The annual research programme offered exceptional undergraduate students intensive research training opportunities “in a supportive, challenging and conducive environment”, HBKU said in a statement. The internships also aim to enrich participants’ experience outside the laboratory through a series of seminars, workshops and informal interactions with members of the scientific community at QBRI and other biomedical research institutions in Qatar. At the end of the programme, each student prepared a poster and gave an oral presentation about their projects.
Dr Omar El-Agnaf, executive director of QBRI, said: “Investing in our talented students is of paramount importance to developing our local capacity in scientific research and development. Our annual Summer Research Programme aims to encourage students to pursue excellence in the field of biomedical research. This year, the participants worked on several interesting projects and I am highly impressed by the level of complexity and sophistication our young scientists demonstrated.”
The programme was divided into two batches this year, running from May 5 until June 27 and from May 19 until July 11. Twenty students from universities across Qatar, including Carnegie Mellon University in Qatar, Qatar University (QU) and the University of Calgary in Qatar spent the summer developing their scientific research and laboratory skills.

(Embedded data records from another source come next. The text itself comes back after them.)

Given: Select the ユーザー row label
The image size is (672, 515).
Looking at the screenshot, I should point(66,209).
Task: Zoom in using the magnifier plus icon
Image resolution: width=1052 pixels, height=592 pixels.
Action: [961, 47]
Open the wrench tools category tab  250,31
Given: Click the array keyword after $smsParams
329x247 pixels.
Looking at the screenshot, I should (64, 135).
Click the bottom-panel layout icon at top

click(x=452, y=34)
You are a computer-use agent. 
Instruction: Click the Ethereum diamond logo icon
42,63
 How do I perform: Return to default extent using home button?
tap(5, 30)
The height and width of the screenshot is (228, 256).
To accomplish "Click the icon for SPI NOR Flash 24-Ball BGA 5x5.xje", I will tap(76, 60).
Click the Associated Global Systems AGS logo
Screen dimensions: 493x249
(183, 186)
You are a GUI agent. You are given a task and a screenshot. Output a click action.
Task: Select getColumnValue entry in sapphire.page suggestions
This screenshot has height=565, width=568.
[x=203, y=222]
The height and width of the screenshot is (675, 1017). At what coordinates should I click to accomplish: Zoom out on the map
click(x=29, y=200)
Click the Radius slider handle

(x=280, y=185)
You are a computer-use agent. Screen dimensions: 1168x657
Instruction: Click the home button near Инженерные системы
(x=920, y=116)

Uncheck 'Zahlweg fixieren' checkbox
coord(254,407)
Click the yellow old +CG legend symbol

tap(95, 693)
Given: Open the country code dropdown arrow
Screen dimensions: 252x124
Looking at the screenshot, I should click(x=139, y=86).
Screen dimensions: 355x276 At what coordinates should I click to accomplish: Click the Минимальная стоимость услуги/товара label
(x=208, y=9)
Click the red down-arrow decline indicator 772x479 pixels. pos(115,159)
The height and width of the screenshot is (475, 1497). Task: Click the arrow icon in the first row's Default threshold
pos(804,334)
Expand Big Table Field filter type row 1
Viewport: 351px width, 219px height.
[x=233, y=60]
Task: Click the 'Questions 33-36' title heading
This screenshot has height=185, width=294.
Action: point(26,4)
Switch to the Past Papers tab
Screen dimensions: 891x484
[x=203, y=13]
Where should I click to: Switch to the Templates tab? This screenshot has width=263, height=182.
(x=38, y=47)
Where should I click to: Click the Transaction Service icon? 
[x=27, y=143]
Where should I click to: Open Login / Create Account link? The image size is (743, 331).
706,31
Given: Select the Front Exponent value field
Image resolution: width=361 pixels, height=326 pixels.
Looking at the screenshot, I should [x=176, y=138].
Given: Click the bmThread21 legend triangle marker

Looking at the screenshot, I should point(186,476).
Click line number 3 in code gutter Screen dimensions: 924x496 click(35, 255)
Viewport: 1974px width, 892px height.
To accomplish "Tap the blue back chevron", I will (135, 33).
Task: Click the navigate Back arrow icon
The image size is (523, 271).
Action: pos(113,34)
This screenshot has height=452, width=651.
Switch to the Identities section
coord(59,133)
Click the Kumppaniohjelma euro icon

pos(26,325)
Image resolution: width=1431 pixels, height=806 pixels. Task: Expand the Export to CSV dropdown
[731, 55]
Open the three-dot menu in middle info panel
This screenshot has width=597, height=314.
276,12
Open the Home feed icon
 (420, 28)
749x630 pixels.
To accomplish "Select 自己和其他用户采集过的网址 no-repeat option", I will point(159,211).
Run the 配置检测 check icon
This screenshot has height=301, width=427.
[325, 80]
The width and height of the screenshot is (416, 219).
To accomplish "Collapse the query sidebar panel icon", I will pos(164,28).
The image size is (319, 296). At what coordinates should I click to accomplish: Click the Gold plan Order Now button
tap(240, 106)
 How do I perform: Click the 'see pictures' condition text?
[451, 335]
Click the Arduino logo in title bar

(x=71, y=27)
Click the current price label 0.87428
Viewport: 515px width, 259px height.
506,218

For the first time, the institute also hosted a student from Weill Cornell Medicine – Qatar (WCM-Q) as a part of the university’s Advanced Biomedical Sciences Research course.
Aljazi M al-Khalifa, a student at WCM-Q whose project explored Cancer Lactate Metabolism and Anti-tumor Immune Evasion in Breast Cancer, said: “During my summer research programme at QBRI, I was fortunate to work alongside a team of experts who I learned a lot from.
The two-month internship gave me an opportunity to explore a career in research. More importantly, it enhanced my laboratory skills and techniques and expanded my biomedical knowledge.” The Summer Research Programme forms part of QBRI’s “commitment to providing extensive educational and research opportunities to aspiring young scientists”, the statement notes.
During the programme, Bana Alsahan, a QU student, worked on the Identification of Alpha Synuclein Antibodies to Identify Disease Relevant Protein Conformations. “This experience not only opened my eyes to the world of research, but also opened new doors in the biomedical field. Through the programme, I was able to explore my potential and what I’m capable of achieving,” Bana said.